Because KnowEng is built in an Amazon Web Services environment, its "knowledge-guided analysis" is available to anyone with an AWS account. That includes the Earth BioGenome Project.
"The same functionality will be needed for the EBP as well," Sinha said. "You will have sporadic collections of prior knowledge relevant to various organisms and various species that you would like to tap into when you are looking at any one less-studied species or any one smaller collection of less-studies species."
While the EBP will need different analytics algorithms than the ones developed for BD2K, "this need for knowledge network-driven analysis of user-selected subsets of data would be the same," according to Sinha.
"We would like to exploit that software-level technology, not so much the algorithm-level technology, to help with the EBP," he said.

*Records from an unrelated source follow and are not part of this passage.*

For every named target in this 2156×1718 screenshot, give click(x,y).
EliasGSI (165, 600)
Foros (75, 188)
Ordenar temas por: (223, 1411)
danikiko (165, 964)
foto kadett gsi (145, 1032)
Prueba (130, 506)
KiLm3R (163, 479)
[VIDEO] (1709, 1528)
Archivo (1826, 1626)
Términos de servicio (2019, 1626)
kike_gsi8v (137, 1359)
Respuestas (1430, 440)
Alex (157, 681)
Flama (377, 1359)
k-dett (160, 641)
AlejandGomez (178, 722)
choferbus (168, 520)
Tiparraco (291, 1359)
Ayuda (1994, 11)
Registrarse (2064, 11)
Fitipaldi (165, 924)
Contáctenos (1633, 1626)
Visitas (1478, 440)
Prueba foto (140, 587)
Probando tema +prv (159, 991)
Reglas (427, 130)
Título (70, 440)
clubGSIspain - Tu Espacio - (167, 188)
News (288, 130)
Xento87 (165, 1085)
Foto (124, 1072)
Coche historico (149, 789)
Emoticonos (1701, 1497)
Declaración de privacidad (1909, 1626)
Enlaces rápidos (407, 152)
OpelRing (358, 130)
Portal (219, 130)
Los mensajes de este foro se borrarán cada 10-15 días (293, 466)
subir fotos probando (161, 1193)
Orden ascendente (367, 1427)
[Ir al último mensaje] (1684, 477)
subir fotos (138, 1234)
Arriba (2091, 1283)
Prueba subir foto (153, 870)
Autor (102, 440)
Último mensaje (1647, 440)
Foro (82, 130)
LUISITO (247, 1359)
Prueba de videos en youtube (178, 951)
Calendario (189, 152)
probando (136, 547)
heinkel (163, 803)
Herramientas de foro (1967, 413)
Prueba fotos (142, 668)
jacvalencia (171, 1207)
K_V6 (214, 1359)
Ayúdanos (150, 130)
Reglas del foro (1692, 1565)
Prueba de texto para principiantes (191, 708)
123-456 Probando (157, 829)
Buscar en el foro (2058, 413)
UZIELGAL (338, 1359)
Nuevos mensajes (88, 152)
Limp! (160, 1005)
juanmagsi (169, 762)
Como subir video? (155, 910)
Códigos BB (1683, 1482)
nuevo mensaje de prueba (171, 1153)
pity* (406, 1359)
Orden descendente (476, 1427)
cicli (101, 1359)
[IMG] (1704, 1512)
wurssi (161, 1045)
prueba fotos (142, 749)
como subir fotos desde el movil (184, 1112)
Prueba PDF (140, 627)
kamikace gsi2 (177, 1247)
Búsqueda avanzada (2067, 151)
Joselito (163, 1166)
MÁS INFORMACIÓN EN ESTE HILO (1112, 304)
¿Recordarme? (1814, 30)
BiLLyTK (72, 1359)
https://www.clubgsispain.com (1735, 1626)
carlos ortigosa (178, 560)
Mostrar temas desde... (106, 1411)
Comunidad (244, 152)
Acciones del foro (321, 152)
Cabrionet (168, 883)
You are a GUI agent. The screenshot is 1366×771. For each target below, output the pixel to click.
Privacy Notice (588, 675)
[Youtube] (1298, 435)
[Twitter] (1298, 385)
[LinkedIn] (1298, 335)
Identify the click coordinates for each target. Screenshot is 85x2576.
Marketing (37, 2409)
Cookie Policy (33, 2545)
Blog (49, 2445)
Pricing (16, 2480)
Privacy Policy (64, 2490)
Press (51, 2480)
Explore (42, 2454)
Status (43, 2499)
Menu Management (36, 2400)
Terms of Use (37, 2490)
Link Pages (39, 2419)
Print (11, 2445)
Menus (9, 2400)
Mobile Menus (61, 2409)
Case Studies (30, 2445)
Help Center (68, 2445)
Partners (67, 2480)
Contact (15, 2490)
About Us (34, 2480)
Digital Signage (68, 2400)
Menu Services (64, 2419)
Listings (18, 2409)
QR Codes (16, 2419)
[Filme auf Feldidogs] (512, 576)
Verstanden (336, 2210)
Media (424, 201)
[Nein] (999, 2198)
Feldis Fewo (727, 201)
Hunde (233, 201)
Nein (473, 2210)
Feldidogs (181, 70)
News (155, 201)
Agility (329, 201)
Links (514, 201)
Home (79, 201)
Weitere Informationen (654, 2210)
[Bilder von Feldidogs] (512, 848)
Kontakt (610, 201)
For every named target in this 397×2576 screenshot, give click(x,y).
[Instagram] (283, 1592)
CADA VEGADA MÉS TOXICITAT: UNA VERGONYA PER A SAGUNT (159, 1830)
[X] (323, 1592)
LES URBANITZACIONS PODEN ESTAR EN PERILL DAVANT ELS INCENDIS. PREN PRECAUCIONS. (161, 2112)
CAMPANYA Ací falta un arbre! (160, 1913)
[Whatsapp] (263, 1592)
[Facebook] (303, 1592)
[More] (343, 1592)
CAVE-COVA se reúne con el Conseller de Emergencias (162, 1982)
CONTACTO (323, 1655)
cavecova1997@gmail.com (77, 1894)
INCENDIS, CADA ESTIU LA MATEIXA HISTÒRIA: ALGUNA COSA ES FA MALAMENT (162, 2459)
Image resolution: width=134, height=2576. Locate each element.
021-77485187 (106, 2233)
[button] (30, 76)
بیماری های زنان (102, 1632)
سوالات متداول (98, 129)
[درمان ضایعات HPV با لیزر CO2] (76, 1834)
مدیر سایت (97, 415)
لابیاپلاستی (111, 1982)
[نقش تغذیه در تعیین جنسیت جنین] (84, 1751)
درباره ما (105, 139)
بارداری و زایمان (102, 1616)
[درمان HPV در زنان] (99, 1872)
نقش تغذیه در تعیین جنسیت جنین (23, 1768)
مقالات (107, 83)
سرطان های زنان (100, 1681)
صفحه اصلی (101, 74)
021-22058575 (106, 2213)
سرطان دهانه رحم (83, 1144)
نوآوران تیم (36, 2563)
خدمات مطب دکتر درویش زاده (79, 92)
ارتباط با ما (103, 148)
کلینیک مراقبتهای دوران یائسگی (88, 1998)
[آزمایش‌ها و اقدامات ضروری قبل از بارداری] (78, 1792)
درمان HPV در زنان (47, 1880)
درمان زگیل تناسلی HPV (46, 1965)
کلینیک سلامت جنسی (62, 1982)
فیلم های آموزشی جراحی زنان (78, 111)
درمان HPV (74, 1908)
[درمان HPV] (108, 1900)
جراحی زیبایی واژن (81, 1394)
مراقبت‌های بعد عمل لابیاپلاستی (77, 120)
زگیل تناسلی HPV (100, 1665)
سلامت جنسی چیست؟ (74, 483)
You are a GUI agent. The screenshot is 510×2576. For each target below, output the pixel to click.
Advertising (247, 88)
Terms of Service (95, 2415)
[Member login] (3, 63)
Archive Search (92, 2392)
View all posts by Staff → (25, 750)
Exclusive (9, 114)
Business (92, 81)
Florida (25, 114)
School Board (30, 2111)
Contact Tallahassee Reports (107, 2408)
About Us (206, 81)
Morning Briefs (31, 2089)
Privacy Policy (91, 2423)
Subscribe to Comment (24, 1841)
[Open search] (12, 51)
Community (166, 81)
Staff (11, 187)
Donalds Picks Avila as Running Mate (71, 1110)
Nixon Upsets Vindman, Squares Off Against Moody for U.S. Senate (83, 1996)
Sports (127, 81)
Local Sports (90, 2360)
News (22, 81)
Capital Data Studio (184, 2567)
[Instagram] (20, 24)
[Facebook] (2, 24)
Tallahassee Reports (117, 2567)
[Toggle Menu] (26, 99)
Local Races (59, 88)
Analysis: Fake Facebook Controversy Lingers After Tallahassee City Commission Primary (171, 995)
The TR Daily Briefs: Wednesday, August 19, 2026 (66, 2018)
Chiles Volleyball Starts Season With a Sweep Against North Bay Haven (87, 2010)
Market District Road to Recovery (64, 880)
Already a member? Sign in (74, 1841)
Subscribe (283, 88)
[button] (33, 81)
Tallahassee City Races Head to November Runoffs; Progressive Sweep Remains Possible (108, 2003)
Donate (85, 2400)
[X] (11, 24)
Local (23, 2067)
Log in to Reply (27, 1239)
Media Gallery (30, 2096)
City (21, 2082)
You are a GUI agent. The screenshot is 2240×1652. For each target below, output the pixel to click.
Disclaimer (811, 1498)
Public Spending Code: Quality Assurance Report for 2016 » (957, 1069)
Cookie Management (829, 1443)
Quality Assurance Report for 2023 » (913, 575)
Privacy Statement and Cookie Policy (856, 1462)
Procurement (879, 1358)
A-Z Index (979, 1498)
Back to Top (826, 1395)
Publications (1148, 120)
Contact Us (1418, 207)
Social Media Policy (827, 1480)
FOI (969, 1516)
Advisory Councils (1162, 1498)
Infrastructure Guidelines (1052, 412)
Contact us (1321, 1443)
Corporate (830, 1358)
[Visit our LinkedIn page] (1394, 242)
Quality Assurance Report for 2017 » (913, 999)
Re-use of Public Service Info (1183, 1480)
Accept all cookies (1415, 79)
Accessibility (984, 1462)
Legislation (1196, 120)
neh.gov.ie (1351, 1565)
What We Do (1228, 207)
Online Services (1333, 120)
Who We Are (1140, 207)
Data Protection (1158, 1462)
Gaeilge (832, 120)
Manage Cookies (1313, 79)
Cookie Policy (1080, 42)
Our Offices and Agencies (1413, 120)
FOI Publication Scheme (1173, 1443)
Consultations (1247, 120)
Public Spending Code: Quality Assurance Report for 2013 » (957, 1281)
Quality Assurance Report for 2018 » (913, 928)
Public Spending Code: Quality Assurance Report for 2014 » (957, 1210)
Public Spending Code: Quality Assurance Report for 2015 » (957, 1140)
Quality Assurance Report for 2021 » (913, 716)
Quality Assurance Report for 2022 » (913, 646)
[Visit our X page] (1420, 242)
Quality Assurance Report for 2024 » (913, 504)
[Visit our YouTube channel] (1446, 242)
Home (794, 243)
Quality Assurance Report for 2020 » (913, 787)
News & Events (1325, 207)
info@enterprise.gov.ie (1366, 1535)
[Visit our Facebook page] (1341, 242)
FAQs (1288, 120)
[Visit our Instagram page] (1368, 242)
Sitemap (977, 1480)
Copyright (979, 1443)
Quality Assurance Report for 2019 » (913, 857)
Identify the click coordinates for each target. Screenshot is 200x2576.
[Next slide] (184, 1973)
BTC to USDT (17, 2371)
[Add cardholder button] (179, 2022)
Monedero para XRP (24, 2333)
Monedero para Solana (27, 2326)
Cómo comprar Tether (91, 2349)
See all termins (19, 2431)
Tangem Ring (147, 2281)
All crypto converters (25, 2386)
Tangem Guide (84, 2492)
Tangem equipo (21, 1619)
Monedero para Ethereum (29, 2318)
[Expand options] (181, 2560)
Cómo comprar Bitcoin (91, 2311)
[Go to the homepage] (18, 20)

Robinson said that the EBP is not intended to replace or duplicate any other efforts in the genomics world.
"It's meant to coordinate and to lay out the overarching vision for the entire project, to provide a roadmap for how to reach that, to be able to deal with the need for a common standard, and, going back to the initial point of contact, to announce to the computing world that this is coming down the pike," Robinson explained.
"Part of the EBP mission is to describe the overarching vision so that the various allied groups, including the computing community — especially the computing community — are able to plan for this and then take their rightful place as partners in EBP," Robinson said. "Many of the members of the working group are some of the leaders in computational genomics, so they are well aware of the challenges" of working with such genomical datasets.
Sinha said to expect some news on the technology side of EBP in the early part of 2019.